** Entries shown **
- - - - - - -
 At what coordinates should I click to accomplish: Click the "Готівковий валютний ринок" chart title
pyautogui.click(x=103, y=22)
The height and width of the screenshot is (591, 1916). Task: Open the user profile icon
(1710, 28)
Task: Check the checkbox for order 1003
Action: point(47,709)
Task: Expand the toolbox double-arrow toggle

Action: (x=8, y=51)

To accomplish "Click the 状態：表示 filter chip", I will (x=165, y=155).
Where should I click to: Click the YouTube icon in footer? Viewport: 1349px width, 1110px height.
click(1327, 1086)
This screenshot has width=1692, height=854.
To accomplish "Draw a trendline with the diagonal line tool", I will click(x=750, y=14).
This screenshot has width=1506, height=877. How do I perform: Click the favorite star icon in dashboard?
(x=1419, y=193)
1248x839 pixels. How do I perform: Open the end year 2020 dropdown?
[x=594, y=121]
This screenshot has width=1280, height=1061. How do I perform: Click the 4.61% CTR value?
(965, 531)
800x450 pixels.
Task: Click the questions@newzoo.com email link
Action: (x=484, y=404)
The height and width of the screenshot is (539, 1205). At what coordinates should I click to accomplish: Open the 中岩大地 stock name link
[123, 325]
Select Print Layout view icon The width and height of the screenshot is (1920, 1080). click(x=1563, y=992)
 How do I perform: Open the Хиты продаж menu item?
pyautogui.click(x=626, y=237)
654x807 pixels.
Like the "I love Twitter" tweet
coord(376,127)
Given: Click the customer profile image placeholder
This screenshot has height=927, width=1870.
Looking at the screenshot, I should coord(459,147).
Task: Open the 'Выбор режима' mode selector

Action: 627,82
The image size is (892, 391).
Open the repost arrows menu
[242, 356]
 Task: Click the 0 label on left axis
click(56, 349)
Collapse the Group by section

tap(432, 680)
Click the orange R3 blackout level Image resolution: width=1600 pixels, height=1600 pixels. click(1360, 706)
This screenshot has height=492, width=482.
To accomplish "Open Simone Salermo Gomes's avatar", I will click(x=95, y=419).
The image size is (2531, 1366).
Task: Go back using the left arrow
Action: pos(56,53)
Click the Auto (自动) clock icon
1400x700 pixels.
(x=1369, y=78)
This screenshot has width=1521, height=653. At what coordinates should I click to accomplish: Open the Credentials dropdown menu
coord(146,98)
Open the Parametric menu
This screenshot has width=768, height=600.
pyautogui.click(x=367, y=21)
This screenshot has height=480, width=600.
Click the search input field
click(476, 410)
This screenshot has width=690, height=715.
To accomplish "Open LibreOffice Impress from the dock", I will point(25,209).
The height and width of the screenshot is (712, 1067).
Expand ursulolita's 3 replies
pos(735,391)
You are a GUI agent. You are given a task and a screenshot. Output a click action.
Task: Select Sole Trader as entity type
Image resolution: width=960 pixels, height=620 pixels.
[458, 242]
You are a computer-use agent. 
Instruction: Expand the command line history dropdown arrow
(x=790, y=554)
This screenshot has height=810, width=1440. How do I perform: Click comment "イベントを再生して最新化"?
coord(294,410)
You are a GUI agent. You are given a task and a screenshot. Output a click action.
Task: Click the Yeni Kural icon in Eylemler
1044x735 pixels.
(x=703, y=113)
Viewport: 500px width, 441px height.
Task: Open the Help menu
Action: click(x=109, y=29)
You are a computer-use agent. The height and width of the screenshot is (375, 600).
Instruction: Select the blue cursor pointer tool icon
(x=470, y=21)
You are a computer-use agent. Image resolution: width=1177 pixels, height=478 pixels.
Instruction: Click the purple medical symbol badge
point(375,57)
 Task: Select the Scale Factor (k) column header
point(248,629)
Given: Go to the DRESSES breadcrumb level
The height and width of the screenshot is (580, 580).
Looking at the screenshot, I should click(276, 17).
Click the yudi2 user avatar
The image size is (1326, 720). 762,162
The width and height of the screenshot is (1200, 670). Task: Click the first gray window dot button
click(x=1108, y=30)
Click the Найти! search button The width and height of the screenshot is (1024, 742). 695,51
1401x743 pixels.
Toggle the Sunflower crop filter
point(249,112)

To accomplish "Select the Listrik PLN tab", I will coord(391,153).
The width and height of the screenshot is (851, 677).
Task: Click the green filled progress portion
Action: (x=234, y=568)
- - - - - - -
** Task **
Find the lines in the entries above where "agent" occurs, and copy each of them.

** Answer to this problem **
You are a GUI agent. You are given a task and a screenshot. Output a click action.
You are a computer-use agent. 
You are a GUI agent. You are given a task and a screenshot. Output a click action.
You are a computer-use agent. The height and width of the screenshot is (375, 600).
You are a computer-use agent. Image resolution: width=1177 pixels, height=478 pixels.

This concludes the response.